Bloody awesome. Thanks for sharing and welcome to the collective.
Jim


----------



## mklotz

I think it's fascinating that the lowlife who stole your pictures had the balls to watermark them to prevent anyone from stealing them from him!


----------



## kutzdibutz

lessons learned for myself- watermark the pictures before posting... 
(its a pain that one has to do such things, but an easy measure as well)

Nice engine! 

Cheers, Karsten


----------



## mu38&Bg#

mklotz  said:
			
		

> I think it's fascinating that the lowlife who stole your pictures had the balls to watermark them to prevent anyone from stealing them from him!

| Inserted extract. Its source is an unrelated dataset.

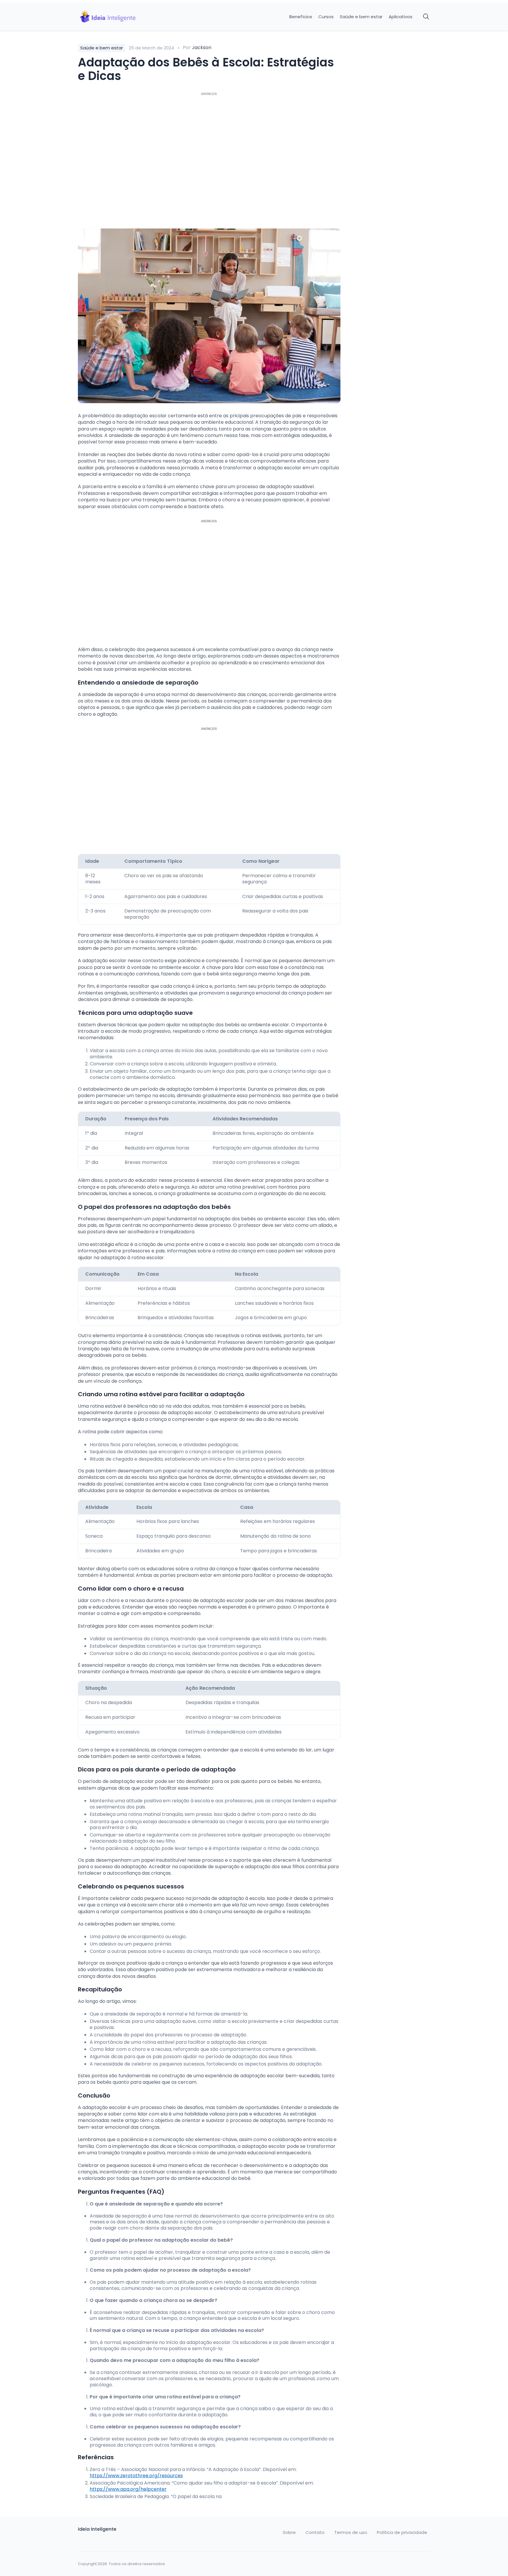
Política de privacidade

If you look at the site, every uploaded photo has the website's watermark.


----------



## hdwrench1

The talent on this forum is amazing!!
Well done

Cheers
Wayne
 :bow:


----------



## Johnsinski

Ooops, I just realize when I reorganized my Photobucket, it broke all the links the the pictures. I didn't see an edit button otherwise I would have changed the original post. New links:


----------



## Till

Johnsinski said:


> If they can reproduce it based on the pics, good for them. But yea, I agree, douchbags.



It has nothing to do with reproduction or claiming ownership. This guy is most likely getting paid.  They are skimming the web for content to increase the rank in web searches and to attract visitors. It's all about money.


----------